Fake Accounts at WikiPathways.org

4 views
Skip to first unread message

Alexander Pico

unread,
Oct 7, 2012, 4:07:59 PM10/7/12
to wikipathw...@googlegroups.com
As you know, we've been tracking each new registration and every change made to the site via email notification for the past couple months. I've personally looked at every registration and have noticed an unsettling number of confirmed fake accounts and highly suspicious accounts. A small (minuscule) percent of these new registrants actually make legitimate edits (though still higher than most other wikis). 

Most of these fake and potentially fake accounts seem harmless, that is, they don't even attempt to make spam edits. I end up banning spammers and confirmed fake accounts at the rate of  about 5  per week. The other accounts (the vast majority at WikiPathways) just hangout there, doing nothing.

We are on top of the spam, that's not a real problem, but I have two remaining concerns regarding fake accounts:

1. Our registered user count is becoming meaningless as we get more and more fake accounts just hanging out. The ones that don't spam, still bloat that count. Based on the past few months, I don't think we should report this number anymore.

2. Theoretically, these fake accounts could become active at some later point and flood us with spam and even crash the site.

Proposals:
A. Make our own "captcha" system that bots won't bother to hack (because it's just used at our site and not a thousand other mediawikis). It could show a picture of a simple reaction and ask users to identify the reactant, product or enzyme, for example. Or ask if a reaction is a phosphorylation event or a metabolic process.

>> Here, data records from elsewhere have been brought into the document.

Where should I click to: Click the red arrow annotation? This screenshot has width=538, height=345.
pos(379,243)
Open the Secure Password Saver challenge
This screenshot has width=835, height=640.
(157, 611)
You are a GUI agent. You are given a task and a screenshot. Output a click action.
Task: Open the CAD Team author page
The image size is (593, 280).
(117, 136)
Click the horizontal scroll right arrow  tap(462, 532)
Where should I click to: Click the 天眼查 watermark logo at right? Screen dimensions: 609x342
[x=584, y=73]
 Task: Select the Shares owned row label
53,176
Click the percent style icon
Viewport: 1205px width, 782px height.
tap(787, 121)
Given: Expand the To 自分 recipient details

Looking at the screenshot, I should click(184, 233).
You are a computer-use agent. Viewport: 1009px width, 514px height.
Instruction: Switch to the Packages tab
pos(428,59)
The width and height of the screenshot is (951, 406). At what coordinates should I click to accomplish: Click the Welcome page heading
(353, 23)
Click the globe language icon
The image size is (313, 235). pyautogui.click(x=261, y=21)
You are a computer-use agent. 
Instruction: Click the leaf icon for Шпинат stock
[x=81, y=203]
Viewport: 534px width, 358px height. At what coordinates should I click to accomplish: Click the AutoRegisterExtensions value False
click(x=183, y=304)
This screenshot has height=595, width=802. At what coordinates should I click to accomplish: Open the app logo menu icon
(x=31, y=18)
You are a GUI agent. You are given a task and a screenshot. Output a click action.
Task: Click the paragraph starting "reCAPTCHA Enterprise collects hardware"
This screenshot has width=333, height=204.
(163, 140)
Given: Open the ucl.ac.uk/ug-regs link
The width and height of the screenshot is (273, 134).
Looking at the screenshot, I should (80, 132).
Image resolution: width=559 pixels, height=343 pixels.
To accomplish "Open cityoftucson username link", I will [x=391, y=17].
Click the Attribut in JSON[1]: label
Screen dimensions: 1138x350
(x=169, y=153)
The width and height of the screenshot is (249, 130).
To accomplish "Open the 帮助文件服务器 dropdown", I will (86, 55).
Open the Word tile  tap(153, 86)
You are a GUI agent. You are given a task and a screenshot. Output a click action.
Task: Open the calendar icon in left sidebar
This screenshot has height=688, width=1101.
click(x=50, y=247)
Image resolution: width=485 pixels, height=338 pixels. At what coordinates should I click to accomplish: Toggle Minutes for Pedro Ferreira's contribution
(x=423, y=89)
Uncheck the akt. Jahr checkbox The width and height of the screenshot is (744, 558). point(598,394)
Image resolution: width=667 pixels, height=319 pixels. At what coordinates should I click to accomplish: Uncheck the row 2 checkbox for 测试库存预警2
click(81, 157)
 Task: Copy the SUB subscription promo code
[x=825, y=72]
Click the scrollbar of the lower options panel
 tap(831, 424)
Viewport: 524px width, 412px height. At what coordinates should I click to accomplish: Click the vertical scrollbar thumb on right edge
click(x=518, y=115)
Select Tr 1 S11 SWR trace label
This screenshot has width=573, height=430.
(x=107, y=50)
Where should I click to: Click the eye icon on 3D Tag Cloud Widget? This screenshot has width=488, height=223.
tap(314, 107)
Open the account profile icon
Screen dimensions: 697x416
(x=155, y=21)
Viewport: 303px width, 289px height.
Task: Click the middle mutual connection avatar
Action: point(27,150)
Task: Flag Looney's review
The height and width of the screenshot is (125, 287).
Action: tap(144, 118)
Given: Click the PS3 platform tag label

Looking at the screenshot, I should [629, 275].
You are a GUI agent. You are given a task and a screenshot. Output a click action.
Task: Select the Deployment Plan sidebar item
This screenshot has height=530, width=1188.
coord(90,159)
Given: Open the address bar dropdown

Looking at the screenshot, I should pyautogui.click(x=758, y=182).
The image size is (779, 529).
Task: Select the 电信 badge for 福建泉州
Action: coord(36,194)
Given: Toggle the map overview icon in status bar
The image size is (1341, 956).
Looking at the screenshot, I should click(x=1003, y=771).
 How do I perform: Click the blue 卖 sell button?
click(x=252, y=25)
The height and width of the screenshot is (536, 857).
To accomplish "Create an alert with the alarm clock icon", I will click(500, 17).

B. Institute a policy to delete accounts after 30 days if no edits are ever made. If the user makes a legitimate edit and then never returns, that's fine. I just want to target the completely unused accounts.

What do you think?
 - Alex

Egon Willighagen

unread,
Oct 8, 2012, 4:51:46 AM10/8/12
to wikipathw...@googlegroups.com
On Sun, Oct 7, 2012 at 10:07 PM, Alexander Pico
<ap...@gladstone.ucsf.edu> wrote:
> Proposals:
>
> A. Make our own "captcha" system that bots won't bother to hack (because
> it's just used at our site and not a thousand other mediawikis). It could
> show a picture of a simple reaction and ask users to identify the reactant,
> product or enzyme, for example. Or ask if a reaction is a phosphorylation
> event or a metabolic process.

That sounds like significant work... how many new real users register
now? From this proposal I assume explicitly approving users is not an
option... ?

I guess email confirmation is already in place? (I do not remember
from when I registered...)

> B. Institute a policy to delete accounts after 30 days if no edits are ever
> made. If the user makes a legitimate edit and then never returns, that's
> fine. I just want to target the completely unused accounts.

That sounds good to me... then the WP adoption can be measured by
counting all accounts that exist after 30 days...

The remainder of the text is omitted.